After fifteen minutes of waiting for service, it became apparent that my “number”–you pull a number to get served–was still twenty customers away from being called. If I didn’t act quickly, I’d either be late to my appointment or on-time and hungry. So I started searching for an out. I found one immediately, behind the deli glass, next to the roast beef. It was a bundle of fresh, turkey-and-other-shit-that-looked-yummy delight just waiting to be snagged.
“Say,” I asked the lady behind the counter, “these sandwiches wouldn’t happen to be available… number-free?”
Holding up my triple-digit teardrop paper, the woman behind the counter nodded, and indicated the man in the black polo twenty paces to her left. “He can help you,” she said. Why she couldn’t simply grab the sandwich and hand it to me was beyond imagination, but at least it wasn’t a rejection.
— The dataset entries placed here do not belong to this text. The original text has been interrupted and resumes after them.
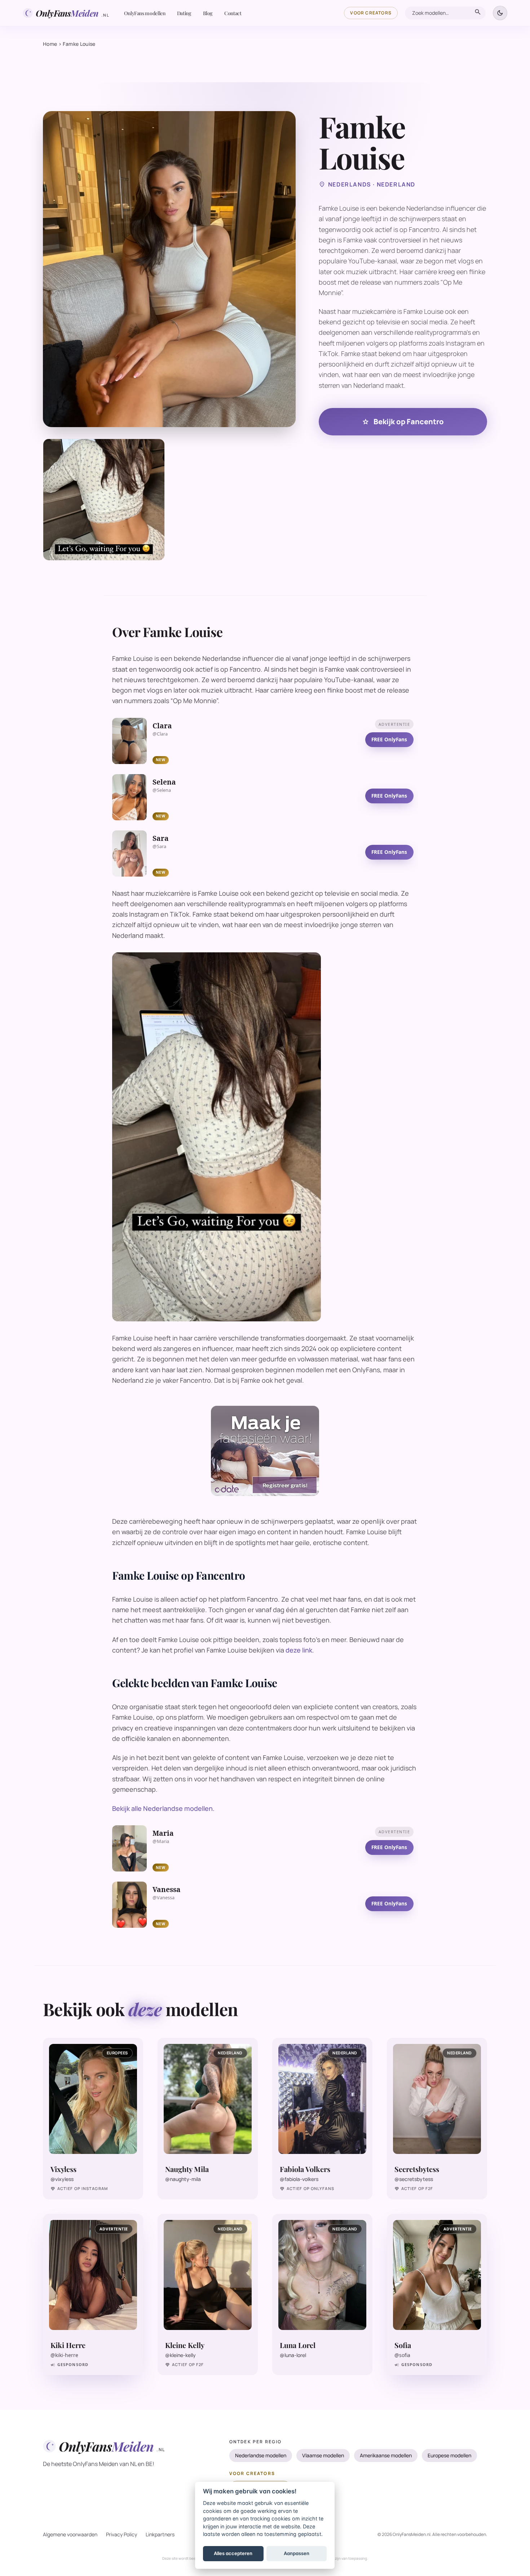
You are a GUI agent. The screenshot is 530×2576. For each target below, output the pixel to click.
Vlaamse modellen (323, 2455)
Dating (184, 13)
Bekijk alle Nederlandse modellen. (163, 1808)
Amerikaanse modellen (386, 2455)
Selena (164, 782)
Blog (208, 13)
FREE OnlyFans (389, 739)
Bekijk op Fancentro (403, 421)
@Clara (160, 734)
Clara (162, 726)
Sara (161, 838)
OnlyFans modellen (144, 13)
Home (50, 43)
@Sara (159, 846)
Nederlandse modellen (260, 2455)
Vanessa (167, 1889)
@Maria (161, 1841)
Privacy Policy (121, 2534)
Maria (163, 1833)
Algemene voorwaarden (70, 2534)
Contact (233, 13)
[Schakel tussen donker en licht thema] (500, 13)
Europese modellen (449, 2455)
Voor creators (371, 13)
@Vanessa (164, 1897)
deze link (299, 1650)
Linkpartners (160, 2534)
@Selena (162, 790)
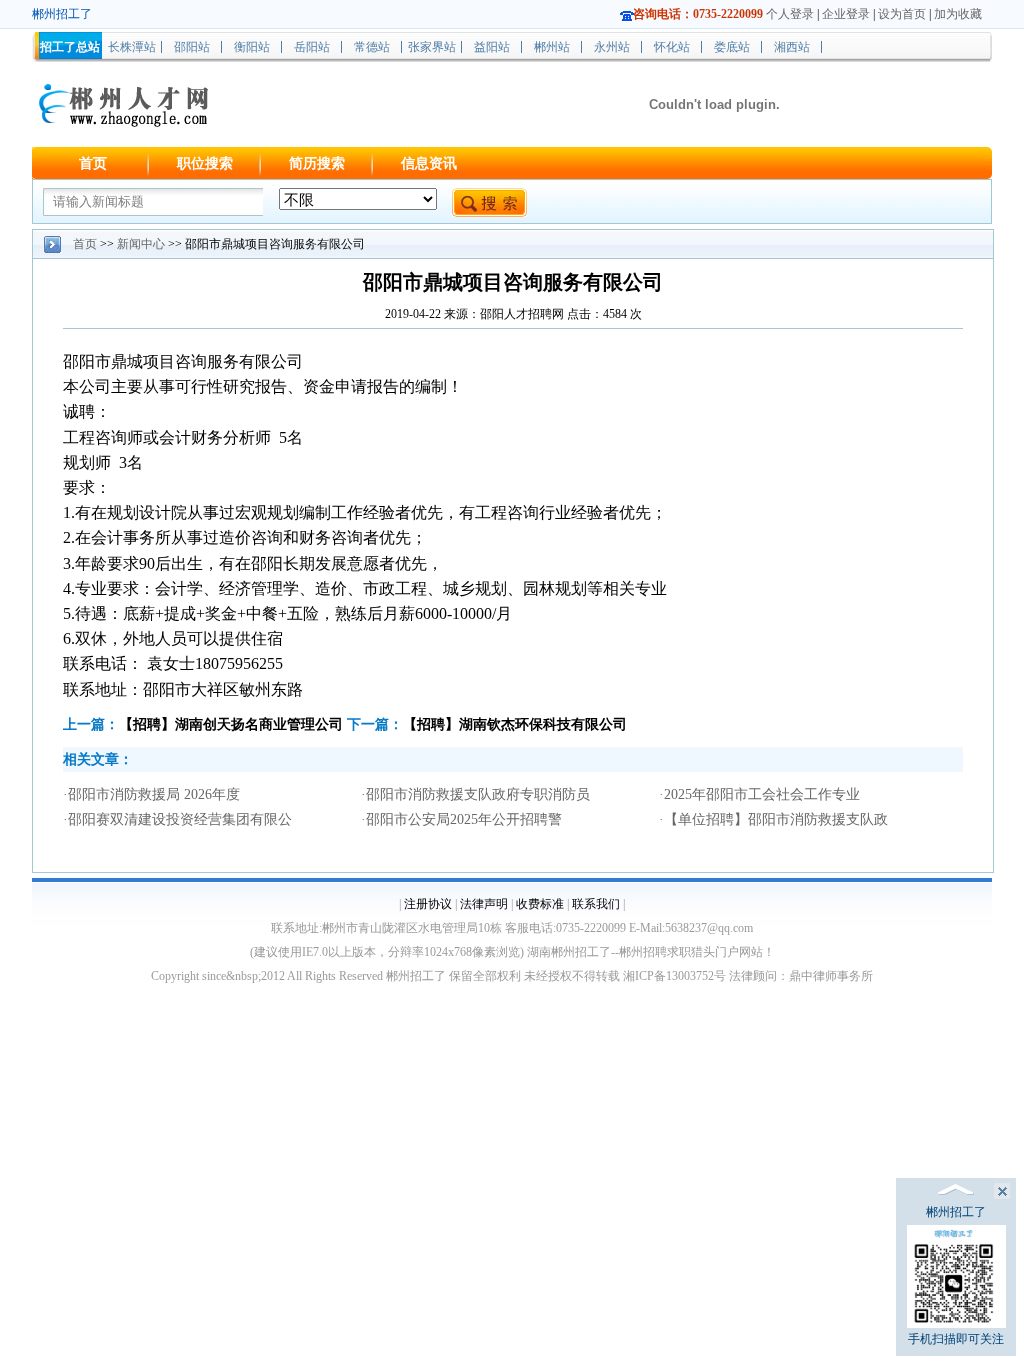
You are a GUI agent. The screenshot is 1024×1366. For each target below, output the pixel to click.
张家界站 (432, 47)
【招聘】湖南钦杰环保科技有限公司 (515, 724)
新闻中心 (141, 244)
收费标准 (540, 904)
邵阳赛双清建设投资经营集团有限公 (180, 819)
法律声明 (484, 904)
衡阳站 (252, 47)
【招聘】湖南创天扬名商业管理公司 (231, 724)
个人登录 (790, 14)
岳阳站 (312, 47)
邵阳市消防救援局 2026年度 (154, 794)
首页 (93, 163)
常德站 (372, 47)
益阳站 (492, 47)
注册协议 (428, 904)
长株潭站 (132, 47)
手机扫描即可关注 (956, 1339)
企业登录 (846, 14)
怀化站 (672, 47)
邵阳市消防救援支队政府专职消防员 (478, 794)
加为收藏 (958, 14)
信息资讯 (429, 163)
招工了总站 (70, 47)
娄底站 (732, 47)
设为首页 (902, 14)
As the man prepared the sandwich for me in its new wrapping, I saw him scribble a sweet nothing on the paper before handing it over. Most sandwiches at the deli were in the $8 range, including custom options that allowed you to choose your own ingredients. Perhaps this was a reward for customer patience. Nonetheless, I figured my sandwich would be $8. It was practically a consolation sandwich, pre-made this morning for the poor sap who scheduled his day a little too tightly for sitting around until someone yelled “107”.
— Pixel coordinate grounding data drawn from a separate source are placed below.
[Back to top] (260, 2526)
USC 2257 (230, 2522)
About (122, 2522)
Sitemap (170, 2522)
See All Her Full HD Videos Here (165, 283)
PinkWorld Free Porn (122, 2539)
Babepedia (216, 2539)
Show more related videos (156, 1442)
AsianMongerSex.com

I was in such a hurry to leave, that when the man handed me the sandwich, I grabbed it and raced to the checkout without further question. It wasn’t until the cashier blurted out the total I owed for the sandwich that I bothered to look at what the man had written on the food’s wrapping:
$13.50
As humans, we have an innate instinct for survival. When feeling pressured by external influences, one loses the ability to distinguish between practical triggers for adrenal release and those triggers that are wholly outdated. The difference between, say, a fast-approaching sharp-toothed predator and a fast-approaching meeting with a development associate feel eerily similar. Both require physical movement and emotional response. Both require immediate action in order to survive free of punishment. In the case of hunger, that priority action is the capture of edibles, and the consequential movement becomes throwing an obscene amount of cash down on the checkout counter for one freaking sandwich.
$13.50.
I certainly won’t win any Nobel Peace Prize nominations from this work, but from this day in particular I can learn one thing: Don’t ever pay $13.50 for a sandwich because $13.50 is way too much to pay for a sandwich and you’ll spend the rest of the day wondering why you spent $13.50 on a sandwich.
Heed this advice and grow to be a better person.
It was a tasty meal though, I’ll give you that.
– TOH
I agree with you there Tho, way to much! Hell I get mad when I spend $30 on a med pizza! Plus tips it cray-cray ( I just had to) to pay that much for dough meat and cheese! So I feel you completely! Yes “cray-cray” it the worse say EVER!!